-------- Recorded data
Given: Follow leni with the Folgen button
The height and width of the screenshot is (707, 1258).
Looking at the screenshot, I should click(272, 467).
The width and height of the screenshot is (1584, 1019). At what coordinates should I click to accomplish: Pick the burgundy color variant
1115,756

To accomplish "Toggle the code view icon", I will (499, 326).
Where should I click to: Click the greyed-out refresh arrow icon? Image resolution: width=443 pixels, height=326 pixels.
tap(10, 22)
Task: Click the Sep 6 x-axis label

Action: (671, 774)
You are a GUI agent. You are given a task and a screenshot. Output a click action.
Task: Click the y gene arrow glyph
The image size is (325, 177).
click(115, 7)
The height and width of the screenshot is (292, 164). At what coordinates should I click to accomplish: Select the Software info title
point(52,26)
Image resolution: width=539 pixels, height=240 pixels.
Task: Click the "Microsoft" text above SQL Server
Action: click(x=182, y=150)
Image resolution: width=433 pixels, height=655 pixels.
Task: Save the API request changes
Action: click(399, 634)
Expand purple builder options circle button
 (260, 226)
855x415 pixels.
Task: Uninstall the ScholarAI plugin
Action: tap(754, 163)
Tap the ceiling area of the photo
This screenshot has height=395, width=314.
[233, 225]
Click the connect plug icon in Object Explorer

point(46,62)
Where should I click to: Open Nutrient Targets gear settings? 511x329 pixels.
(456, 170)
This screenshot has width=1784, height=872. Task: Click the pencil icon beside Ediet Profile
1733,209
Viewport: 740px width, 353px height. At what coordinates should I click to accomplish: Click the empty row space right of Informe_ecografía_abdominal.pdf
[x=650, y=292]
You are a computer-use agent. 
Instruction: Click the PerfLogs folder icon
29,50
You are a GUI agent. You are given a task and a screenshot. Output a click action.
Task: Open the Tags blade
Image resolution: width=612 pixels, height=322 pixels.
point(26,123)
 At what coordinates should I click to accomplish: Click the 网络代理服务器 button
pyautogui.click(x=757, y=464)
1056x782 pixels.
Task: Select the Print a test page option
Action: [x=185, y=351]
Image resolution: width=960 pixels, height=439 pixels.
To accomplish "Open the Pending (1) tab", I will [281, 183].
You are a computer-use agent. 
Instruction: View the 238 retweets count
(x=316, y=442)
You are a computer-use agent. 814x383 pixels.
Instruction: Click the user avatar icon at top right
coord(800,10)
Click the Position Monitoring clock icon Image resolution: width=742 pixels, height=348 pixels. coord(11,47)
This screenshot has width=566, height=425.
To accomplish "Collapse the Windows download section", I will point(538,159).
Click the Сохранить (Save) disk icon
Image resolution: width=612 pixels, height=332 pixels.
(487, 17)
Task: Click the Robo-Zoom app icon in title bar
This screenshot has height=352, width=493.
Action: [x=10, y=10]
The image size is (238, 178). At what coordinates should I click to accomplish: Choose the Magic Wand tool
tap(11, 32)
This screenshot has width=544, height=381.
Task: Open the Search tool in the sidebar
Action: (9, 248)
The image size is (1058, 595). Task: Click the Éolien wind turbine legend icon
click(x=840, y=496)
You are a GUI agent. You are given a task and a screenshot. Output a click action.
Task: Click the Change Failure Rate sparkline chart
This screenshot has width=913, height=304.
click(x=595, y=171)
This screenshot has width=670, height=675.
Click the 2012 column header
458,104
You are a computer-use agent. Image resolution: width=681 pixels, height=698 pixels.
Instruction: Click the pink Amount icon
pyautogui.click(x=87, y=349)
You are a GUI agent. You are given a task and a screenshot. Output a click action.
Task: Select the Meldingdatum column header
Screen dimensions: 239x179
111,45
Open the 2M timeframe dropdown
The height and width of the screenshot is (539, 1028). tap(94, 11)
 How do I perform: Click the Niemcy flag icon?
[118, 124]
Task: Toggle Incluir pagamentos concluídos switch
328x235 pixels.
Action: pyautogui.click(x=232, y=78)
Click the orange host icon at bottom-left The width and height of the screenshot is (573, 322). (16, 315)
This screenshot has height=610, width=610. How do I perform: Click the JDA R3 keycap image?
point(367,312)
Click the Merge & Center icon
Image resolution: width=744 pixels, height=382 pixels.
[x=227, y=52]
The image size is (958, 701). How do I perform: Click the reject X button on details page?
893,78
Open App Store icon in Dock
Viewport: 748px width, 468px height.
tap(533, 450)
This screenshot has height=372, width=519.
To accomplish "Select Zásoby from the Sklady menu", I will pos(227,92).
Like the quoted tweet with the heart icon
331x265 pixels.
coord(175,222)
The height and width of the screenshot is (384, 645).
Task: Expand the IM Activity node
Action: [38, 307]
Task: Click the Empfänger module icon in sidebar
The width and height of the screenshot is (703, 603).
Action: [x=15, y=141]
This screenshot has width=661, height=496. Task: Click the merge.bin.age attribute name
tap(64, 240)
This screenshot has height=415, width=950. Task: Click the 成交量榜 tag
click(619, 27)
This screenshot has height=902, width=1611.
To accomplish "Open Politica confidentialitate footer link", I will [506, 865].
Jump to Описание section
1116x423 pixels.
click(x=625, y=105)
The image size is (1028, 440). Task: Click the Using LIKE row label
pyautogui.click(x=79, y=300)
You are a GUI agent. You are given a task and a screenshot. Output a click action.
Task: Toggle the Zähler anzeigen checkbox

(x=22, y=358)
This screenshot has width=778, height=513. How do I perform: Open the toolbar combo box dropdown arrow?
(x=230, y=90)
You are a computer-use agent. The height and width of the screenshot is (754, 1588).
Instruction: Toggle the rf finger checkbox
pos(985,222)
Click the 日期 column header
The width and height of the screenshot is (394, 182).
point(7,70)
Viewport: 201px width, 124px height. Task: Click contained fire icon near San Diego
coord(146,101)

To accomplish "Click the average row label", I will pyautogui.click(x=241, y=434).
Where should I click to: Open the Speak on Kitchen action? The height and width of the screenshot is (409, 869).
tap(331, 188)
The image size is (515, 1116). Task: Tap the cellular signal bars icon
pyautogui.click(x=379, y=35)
----------------
**Task instructions**
For the material above, produce a word-for-word copy.

**Completed exercise**
Given: Follow leni with the Folgen button
The height and width of the screenshot is (707, 1258).
Looking at the screenshot, I should click(272, 467).
The width and height of the screenshot is (1584, 1019). At what coordinates should I click to accomplish: Pick the burgundy color variant
1115,756

To accomplish "Toggle the code view icon", I will (499, 326).
Where should I click to: Click the greyed-out refresh arrow icon? Image resolution: width=443 pixels, height=326 pixels.
tap(10, 22)
Task: Click the Sep 6 x-axis label

Action: (671, 774)
You are a GUI agent. You are given a task and a screenshot. Output a click action.
Task: Click the y gene arrow glyph
The image size is (325, 177).
click(115, 7)
The height and width of the screenshot is (292, 164). At what coordinates should I click to accomplish: Select the Software info title
point(52,26)
Image resolution: width=539 pixels, height=240 pixels.
Task: Click the "Microsoft" text above SQL Server
Action: click(x=182, y=150)
Image resolution: width=433 pixels, height=655 pixels.
Task: Save the API request changes
Action: click(399, 634)
Expand purple builder options circle button
 (260, 226)
855x415 pixels.
Task: Uninstall the ScholarAI plugin
Action: tap(754, 163)
Tap the ceiling area of the photo
This screenshot has height=395, width=314.
[233, 225]
Click the connect plug icon in Object Explorer

point(46,62)
Where should I click to: Open Nutrient Targets gear settings? 511x329 pixels.
(456, 170)
This screenshot has width=1784, height=872. Task: Click the pencil icon beside Ediet Profile
1733,209
Viewport: 740px width, 353px height. At what coordinates should I click to accomplish: Click the empty row space right of Informe_ecografía_abdominal.pdf
[x=650, y=292]
You are a computer-use agent. 
Instruction: Click the PerfLogs folder icon
29,50
You are a GUI agent. You are given a task and a screenshot. Output a click action.
Task: Open the Tags blade
Image resolution: width=612 pixels, height=322 pixels.
point(26,123)
 At what coordinates should I click to accomplish: Click the 网络代理服务器 button
pyautogui.click(x=757, y=464)
1056x782 pixels.
Task: Select the Print a test page option
Action: [x=185, y=351]
Image resolution: width=960 pixels, height=439 pixels.
To accomplish "Open the Pending (1) tab", I will [281, 183].
You are a computer-use agent. 
Instruction: View the 238 retweets count
(x=316, y=442)
You are a computer-use agent. 814x383 pixels.
Instruction: Click the user avatar icon at top right
coord(800,10)
Click the Position Monitoring clock icon Image resolution: width=742 pixels, height=348 pixels. coord(11,47)
This screenshot has width=566, height=425.
To accomplish "Collapse the Windows download section", I will point(538,159).
Click the Сохранить (Save) disk icon
Image resolution: width=612 pixels, height=332 pixels.
(487, 17)
Task: Click the Robo-Zoom app icon in title bar
This screenshot has height=352, width=493.
Action: [x=10, y=10]
The image size is (238, 178). At what coordinates should I click to accomplish: Choose the Magic Wand tool
tap(11, 32)
This screenshot has width=544, height=381.
Task: Open the Search tool in the sidebar
Action: (9, 248)
The image size is (1058, 595). Task: Click the Éolien wind turbine legend icon
click(x=840, y=496)
You are a GUI agent. You are given a task and a screenshot. Output a click action.
Task: Click the Change Failure Rate sparkline chart
This screenshot has width=913, height=304.
click(x=595, y=171)
This screenshot has width=670, height=675.
Click the 2012 column header
458,104
You are a computer-use agent. Image resolution: width=681 pixels, height=698 pixels.
Instruction: Click the pink Amount icon
pyautogui.click(x=87, y=349)
You are a GUI agent. You are given a task and a screenshot. Output a click action.
Task: Select the Meldingdatum column header
Screen dimensions: 239x179
111,45
Open the 2M timeframe dropdown
The height and width of the screenshot is (539, 1028). tap(94, 11)
 How do I perform: Click the Niemcy flag icon?
[118, 124]
Task: Toggle Incluir pagamentos concluídos switch
328x235 pixels.
Action: pyautogui.click(x=232, y=78)
Click the orange host icon at bottom-left The width and height of the screenshot is (573, 322). (16, 315)
This screenshot has height=610, width=610. How do I perform: Click the JDA R3 keycap image?
point(367,312)
Click the Merge & Center icon
Image resolution: width=744 pixels, height=382 pixels.
[x=227, y=52]
The image size is (958, 701). How do I perform: Click the reject X button on details page?
893,78
Open App Store icon in Dock
Viewport: 748px width, 468px height.
tap(533, 450)
This screenshot has height=372, width=519.
To accomplish "Select Zásoby from the Sklady menu", I will pos(227,92).
Like the quoted tweet with the heart icon
331x265 pixels.
coord(175,222)
The height and width of the screenshot is (384, 645).
Task: Expand the IM Activity node
Action: [38, 307]
Task: Click the Empfänger module icon in sidebar
The width and height of the screenshot is (703, 603).
Action: [x=15, y=141]
This screenshot has width=661, height=496. Task: Click the merge.bin.age attribute name
tap(64, 240)
This screenshot has height=415, width=950. Task: Click the 成交量榜 tag
click(619, 27)
This screenshot has height=902, width=1611.
To accomplish "Open Politica confidentialitate footer link", I will [506, 865].
Jump to Описание section
1116x423 pixels.
click(x=625, y=105)
The image size is (1028, 440). Task: Click the Using LIKE row label
pyautogui.click(x=79, y=300)
You are a GUI agent. You are given a task and a screenshot. Output a click action.
Task: Toggle the Zähler anzeigen checkbox

(x=22, y=358)
This screenshot has width=778, height=513. How do I perform: Open the toolbar combo box dropdown arrow?
(x=230, y=90)
You are a computer-use agent. The height and width of the screenshot is (754, 1588).
Instruction: Toggle the rf finger checkbox
pos(985,222)
Click the 日期 column header
The width and height of the screenshot is (394, 182).
point(7,70)
Viewport: 201px width, 124px height. Task: Click contained fire icon near San Diego
coord(146,101)

To accomplish "Click the average row label", I will pyautogui.click(x=241, y=434).
Where should I click to: Open the Speak on Kitchen action? The height and width of the screenshot is (409, 869).
tap(331, 188)
The image size is (515, 1116). Task: Tap the cellular signal bars icon
pyautogui.click(x=379, y=35)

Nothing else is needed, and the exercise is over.